- Born: October 9, 1997 (age 28) Tromsø, Norway
- Chess career
- Country: Norway
- Peak rating: 2127 (March 2015)

Association football career
- Height: 1.71 m (5 ft 7 in)
- Position: Defender

Team information
- Current team: Tromsø IL women
- Number: 17

Senior career*
- Years: Team / Apps / (Gls)
- 2013–2020: Tromsø IL
- 2021: IF Fløya / 15 / (0)
- 2022–: Tromsø IL women / 40 / (3)

= Edit Machlik =

Norwegian footballer and chess player (born 1997)

Edit Lund Machlik is a Norwegian footballer and chess player.

==Career==
===Football===
She began playing with the Tromsø IL club at the age of 7. In 2025, she signed with the Tromsø IL women’s team as defender. In her aggregate football career, she has played 265 matches and scored 44 goals. For the 2021 season, she moved to IF Fløya; the club became part of the new TIL 2020 club in the following year.

===Chess===
In November 2021, she played for Norway in the European Team Chess Championship. She scored 4/8 and notably defeated 2253-rated Jovana Erić and drew against 2269-rated Jana Schneider.

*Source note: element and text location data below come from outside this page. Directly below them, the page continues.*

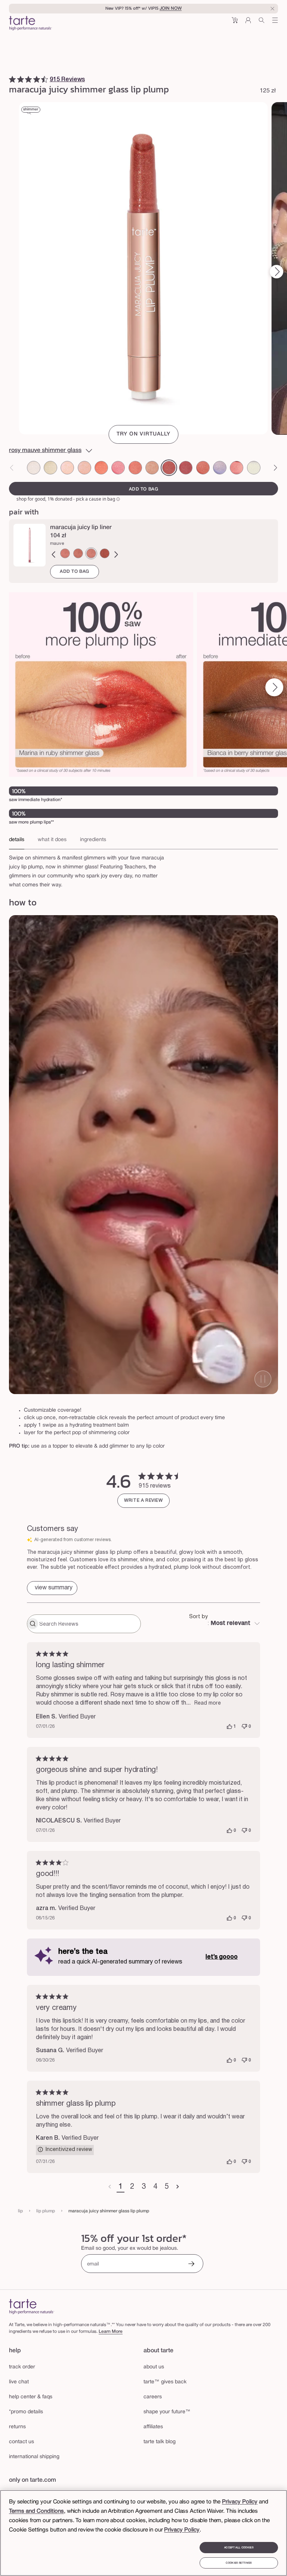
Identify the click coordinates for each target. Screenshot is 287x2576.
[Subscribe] (191, 2264)
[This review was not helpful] (244, 1726)
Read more (207, 1703)
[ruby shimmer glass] (203, 466)
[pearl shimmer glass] (33, 466)
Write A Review (143, 1500)
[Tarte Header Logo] (30, 24)
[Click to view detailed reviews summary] (52, 1588)
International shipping (34, 2456)
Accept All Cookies (238, 2547)
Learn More (111, 2331)
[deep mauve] (104, 552)
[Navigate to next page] (178, 2187)
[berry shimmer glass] (186, 466)
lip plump (45, 2211)
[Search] (262, 23)
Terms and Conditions (36, 2511)
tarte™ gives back (165, 2382)
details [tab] (16, 838)
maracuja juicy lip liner (81, 526)
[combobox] (224, 1623)
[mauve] (91, 552)
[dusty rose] (65, 552)
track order (22, 2367)
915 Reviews (67, 78)
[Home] (31, 2306)
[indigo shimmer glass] (220, 466)
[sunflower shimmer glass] (50, 466)
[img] (12, 78)
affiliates (153, 2426)
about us (154, 2367)
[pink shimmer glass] (118, 466)
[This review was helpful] (229, 1726)
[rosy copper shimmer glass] (152, 466)
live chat (19, 2382)
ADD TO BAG (74, 570)
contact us (21, 2441)
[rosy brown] (78, 552)
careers (153, 2397)
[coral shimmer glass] (101, 466)
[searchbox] (89, 1623)
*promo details (26, 2412)
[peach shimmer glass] (84, 466)
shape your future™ (167, 2412)
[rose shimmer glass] (135, 466)
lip (20, 2211)
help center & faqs (30, 2397)
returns (17, 2426)
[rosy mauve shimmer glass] (169, 466)
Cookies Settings (238, 2563)
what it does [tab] (52, 838)
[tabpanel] (143, 868)
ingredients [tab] (93, 838)
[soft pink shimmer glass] (67, 466)
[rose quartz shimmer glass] (236, 466)
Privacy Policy (239, 2502)
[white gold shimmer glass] (254, 466)
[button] (235, 23)
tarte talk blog (160, 2441)
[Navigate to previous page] (110, 2187)
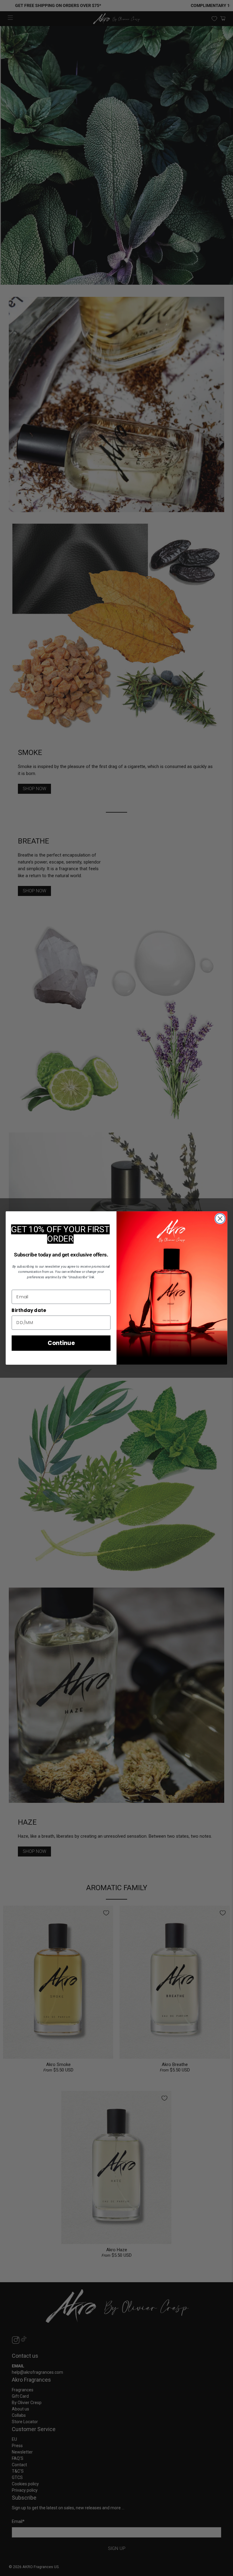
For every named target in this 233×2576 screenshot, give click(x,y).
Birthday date (29, 1310)
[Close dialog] (220, 1219)
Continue (61, 1343)
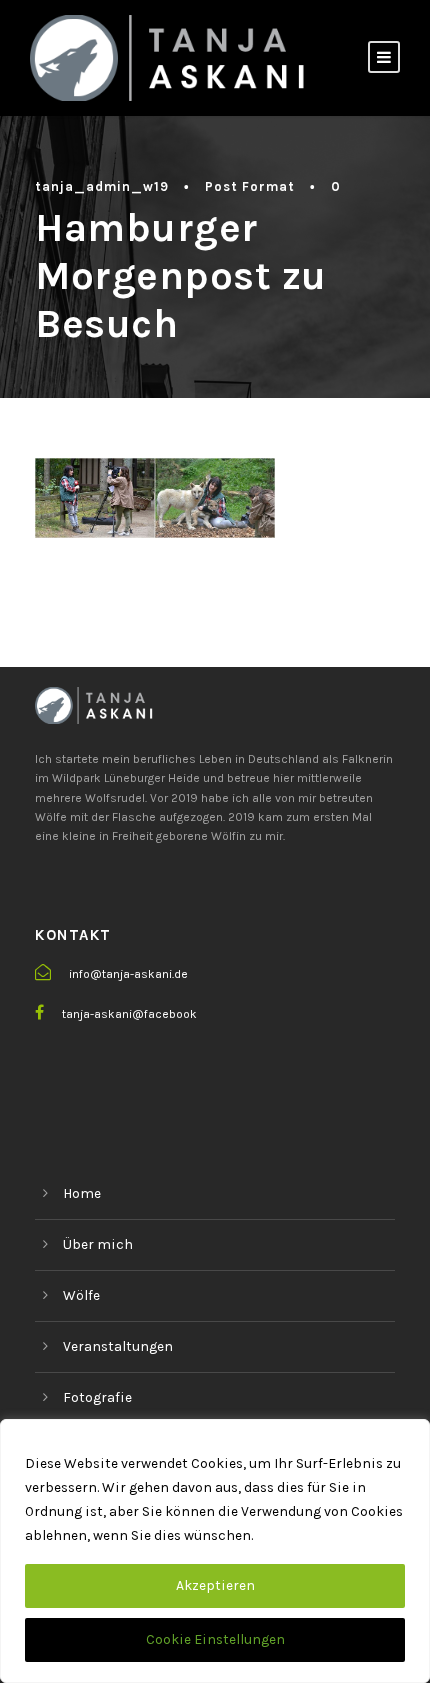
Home (82, 1193)
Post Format (250, 186)
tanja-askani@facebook (129, 1014)
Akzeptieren (215, 1585)
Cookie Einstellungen (215, 1639)
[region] (215, 1551)
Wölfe (81, 1295)
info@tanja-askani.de (128, 974)
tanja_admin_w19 (102, 186)
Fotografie (97, 1397)
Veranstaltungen (118, 1346)
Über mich (98, 1244)
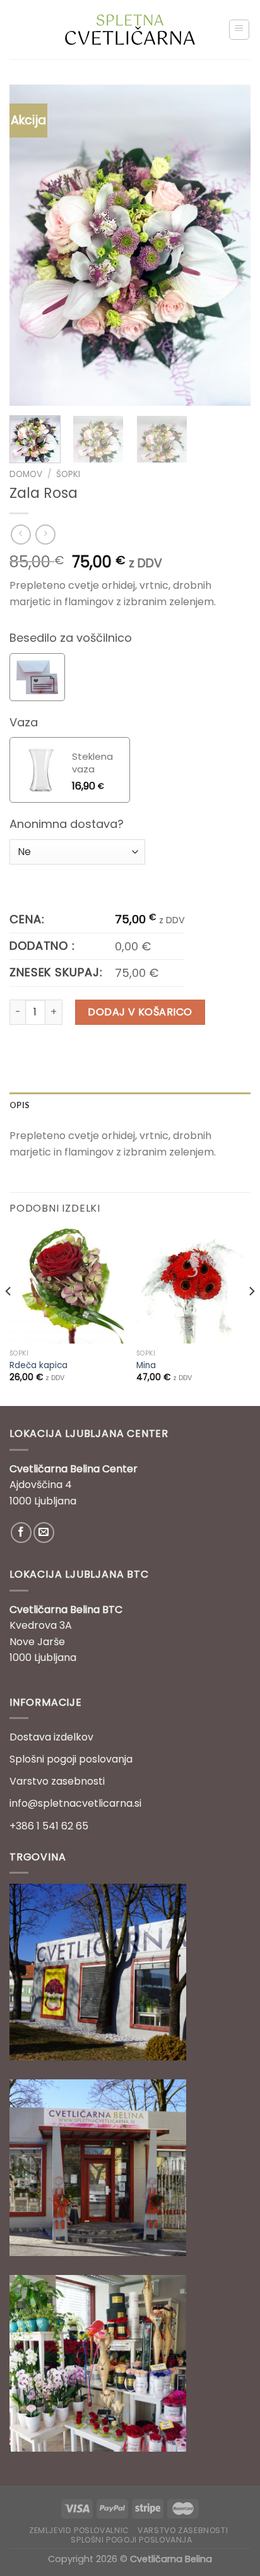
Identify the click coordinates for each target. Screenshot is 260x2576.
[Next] (229, 245)
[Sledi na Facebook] (21, 1532)
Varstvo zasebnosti (57, 1781)
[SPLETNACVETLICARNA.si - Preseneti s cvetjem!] (130, 30)
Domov (25, 474)
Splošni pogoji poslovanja (71, 1759)
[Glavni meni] (239, 30)
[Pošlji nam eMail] (43, 1532)
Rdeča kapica (38, 1365)
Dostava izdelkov (51, 1737)
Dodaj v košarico (140, 1012)
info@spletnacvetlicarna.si (75, 1803)
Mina (146, 1365)
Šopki (68, 474)
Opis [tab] (19, 1105)
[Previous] (30, 245)
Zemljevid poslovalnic (79, 2530)
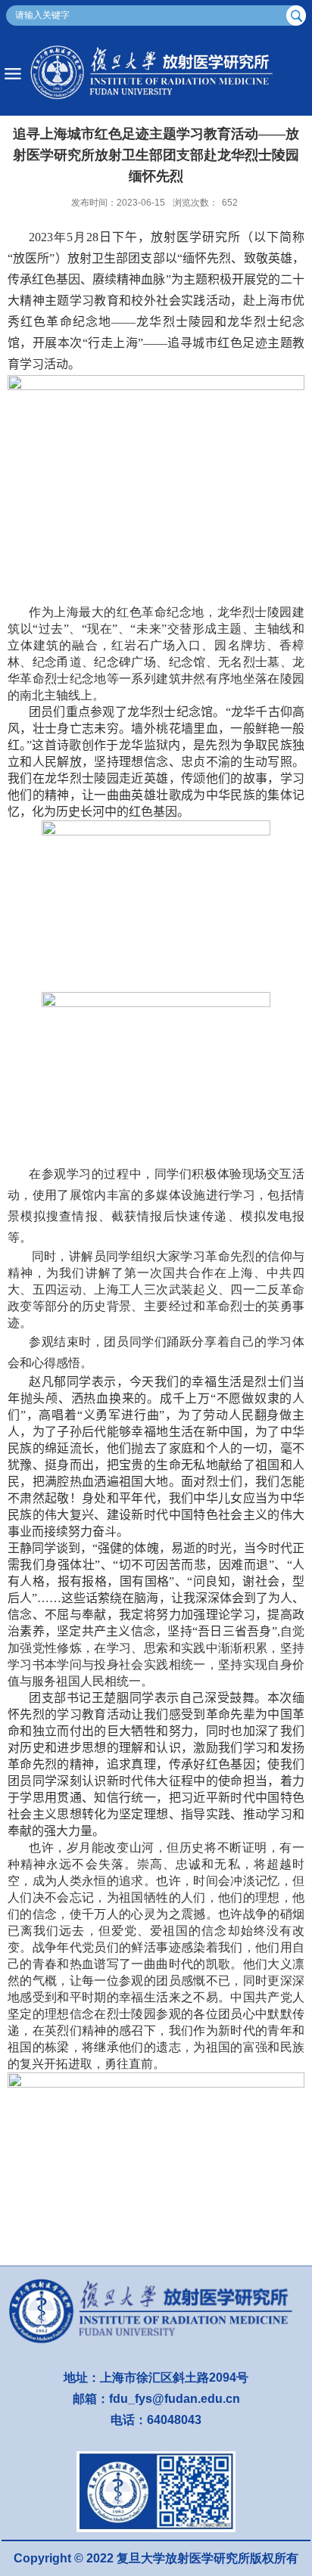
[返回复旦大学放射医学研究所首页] (156, 73)
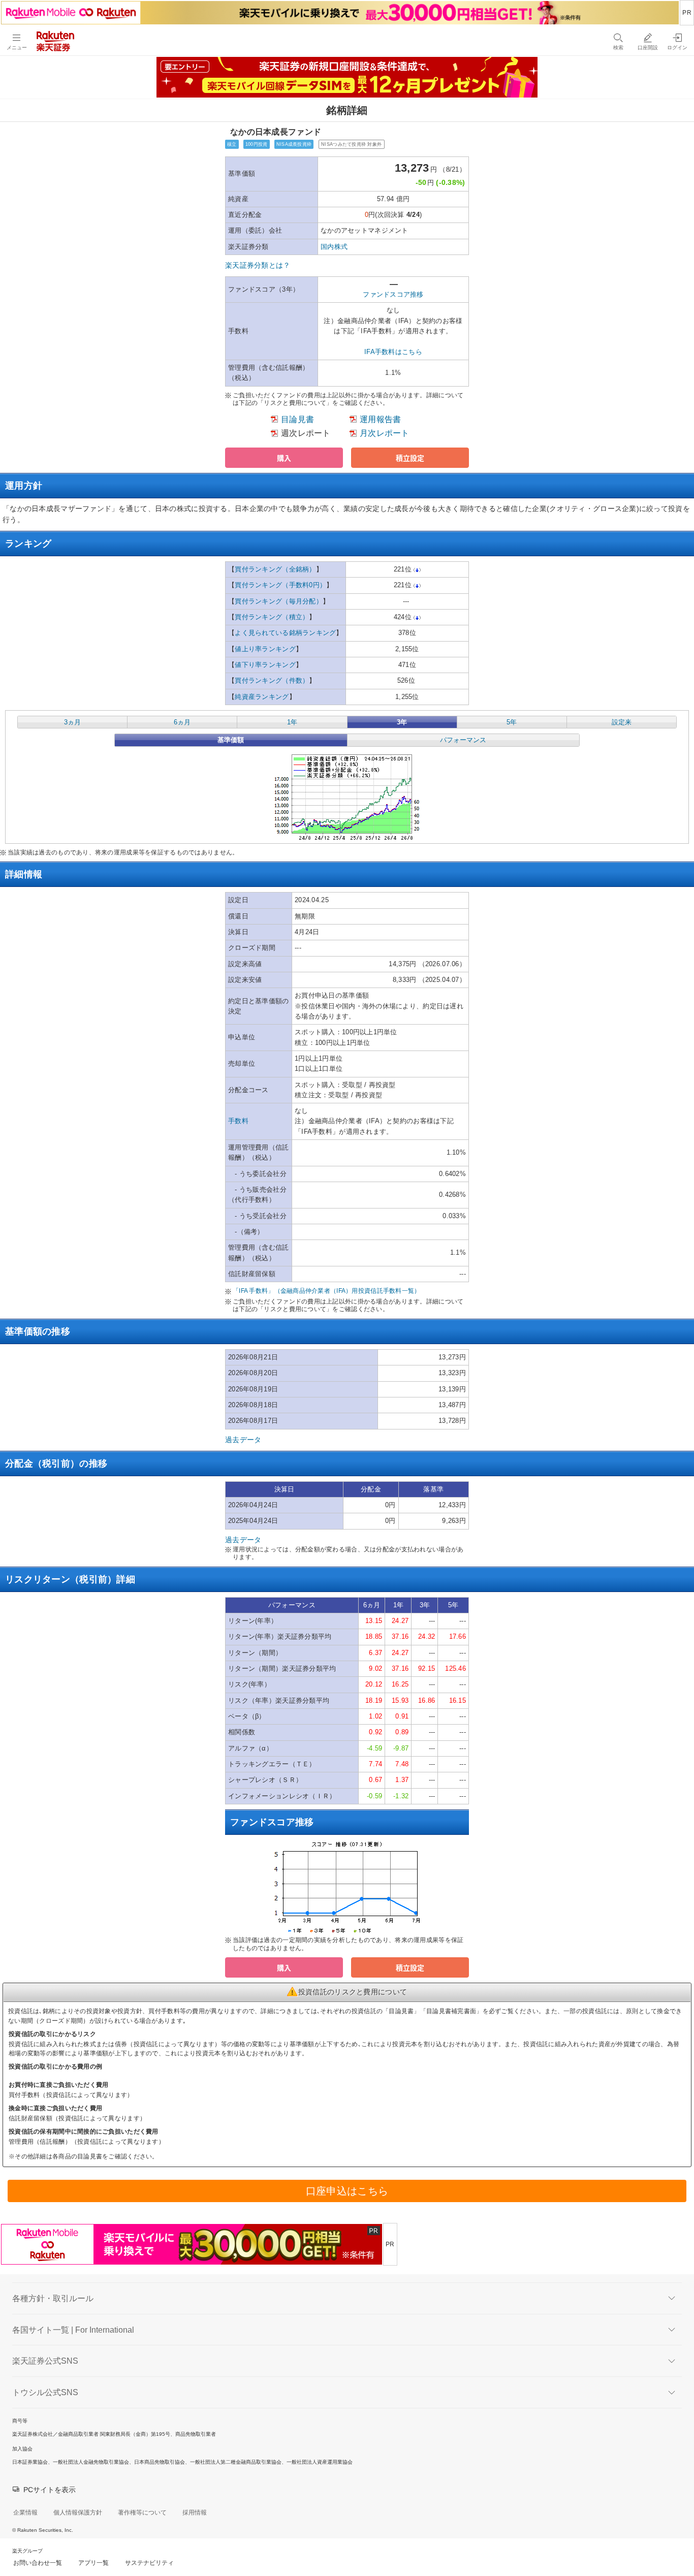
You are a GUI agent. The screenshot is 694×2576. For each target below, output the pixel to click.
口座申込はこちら (347, 2191)
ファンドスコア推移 (393, 294)
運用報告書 (380, 419)
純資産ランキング (262, 697)
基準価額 (230, 740)
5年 (512, 722)
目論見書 (297, 419)
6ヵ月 (182, 722)
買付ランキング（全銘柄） (275, 569)
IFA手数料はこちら (393, 352)
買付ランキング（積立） (272, 617)
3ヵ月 (72, 722)
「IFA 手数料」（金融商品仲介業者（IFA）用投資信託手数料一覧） (327, 1290)
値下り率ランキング (265, 665)
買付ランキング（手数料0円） (280, 585)
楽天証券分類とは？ (258, 265)
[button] (284, 458)
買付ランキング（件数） (272, 680)
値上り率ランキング (265, 649)
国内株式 (334, 246)
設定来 (622, 722)
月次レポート (384, 433)
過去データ (243, 1440)
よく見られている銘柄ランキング (285, 633)
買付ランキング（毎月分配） (279, 601)
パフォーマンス (463, 740)
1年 (292, 722)
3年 (402, 722)
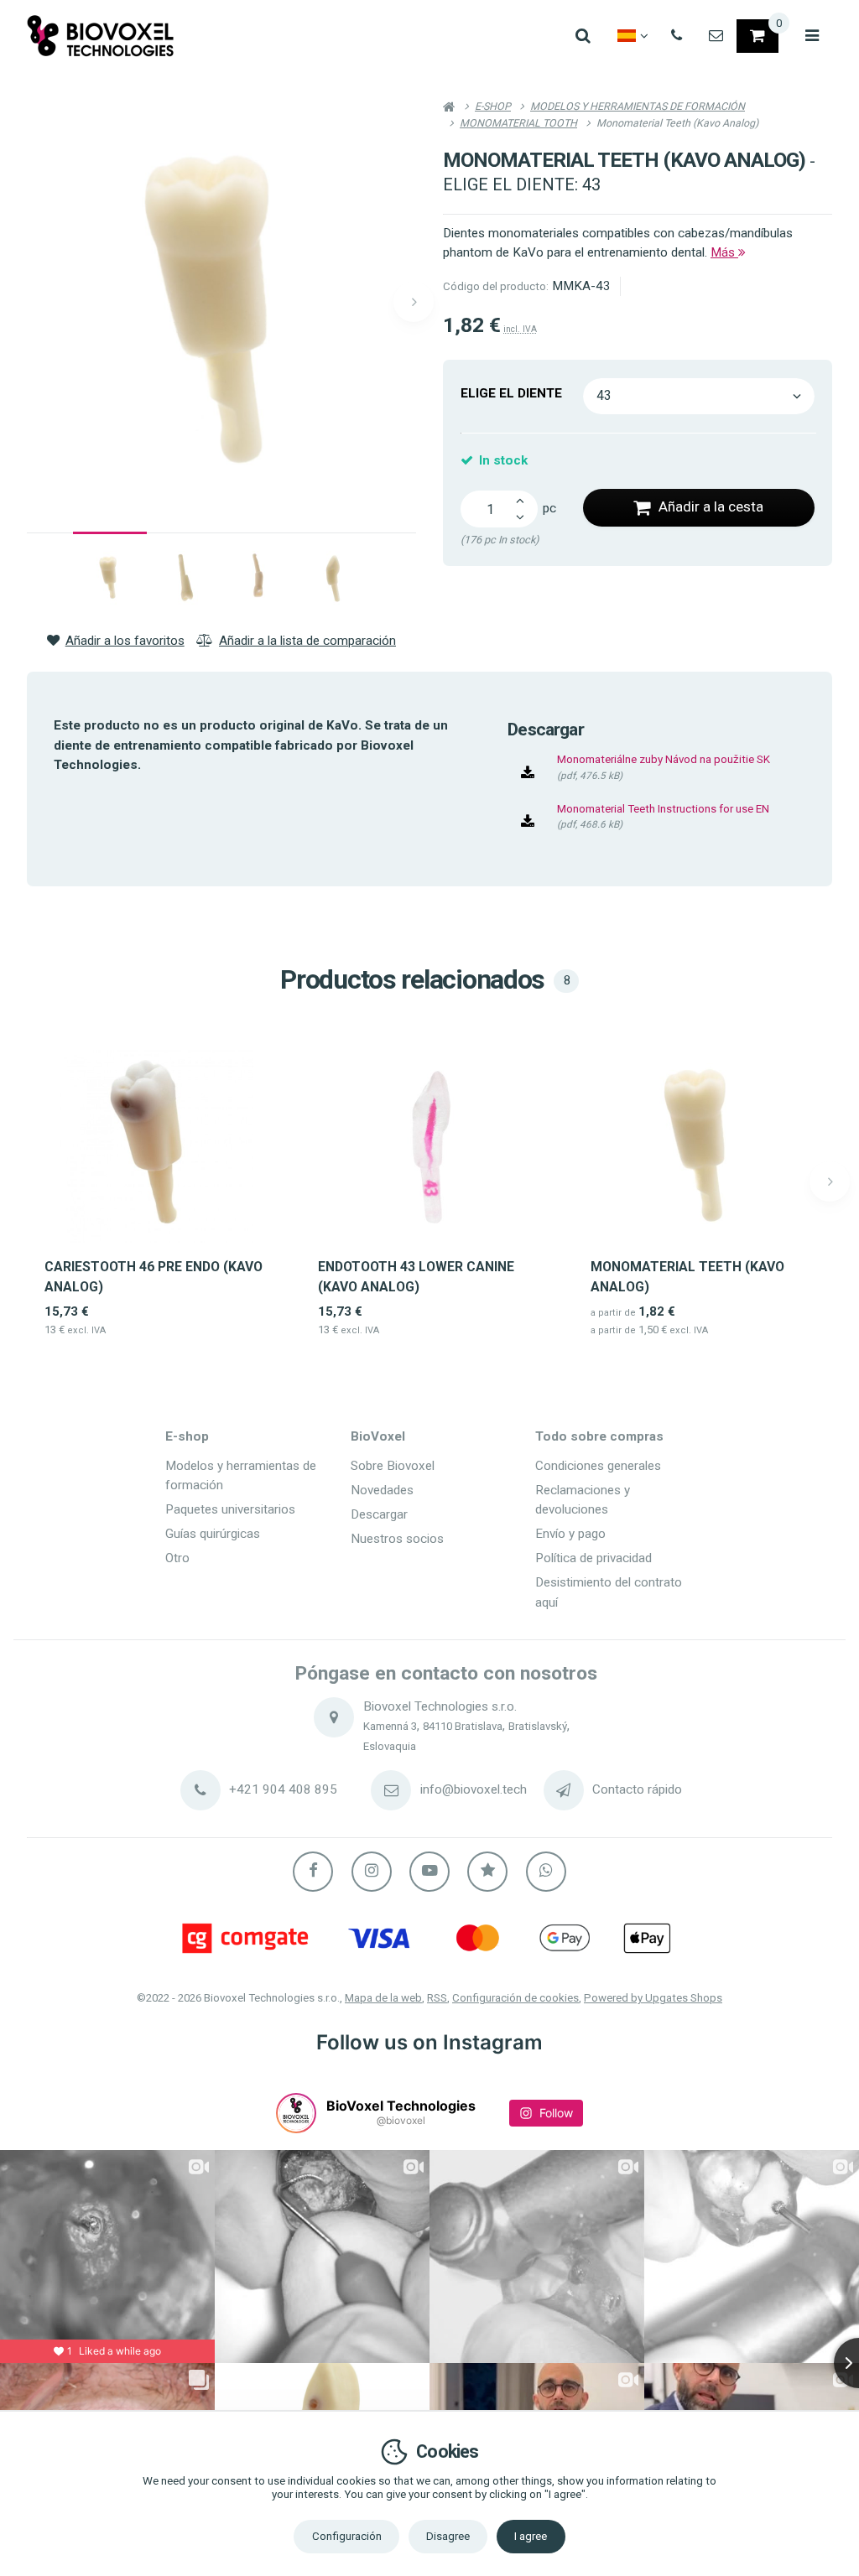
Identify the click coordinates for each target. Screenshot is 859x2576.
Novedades (382, 1490)
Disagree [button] (448, 2536)
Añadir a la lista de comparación (307, 640)
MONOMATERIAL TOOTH (518, 123)
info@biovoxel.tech (473, 1789)
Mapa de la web (383, 1998)
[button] (413, 302)
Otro (177, 1558)
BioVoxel (378, 1436)
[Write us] (564, 1790)
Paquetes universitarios (230, 1509)
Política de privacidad (593, 1558)
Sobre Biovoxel (393, 1465)
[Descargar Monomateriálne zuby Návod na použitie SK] (528, 772)
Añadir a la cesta (711, 506)
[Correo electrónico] (716, 36)
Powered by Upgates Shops (653, 1998)
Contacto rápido (637, 1789)
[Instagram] (371, 1872)
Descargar (379, 1514)
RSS (437, 1998)
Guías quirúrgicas (212, 1533)
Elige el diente (511, 393)
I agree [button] (530, 2536)
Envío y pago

In August 2022, she played on board 2 for Norway in the 44th Chess Olympiad. She scored 6.5/10 overall, drawing against 2321-rated Zala Urh and defeating 2171-rated Bayarjargal Bayarmaa.

==Personal life==
Outside of football and chess, she is also a freelance double bassist and a practicing dentist. Her twin sister is sports commentator and fellow chess player Monika Machlik.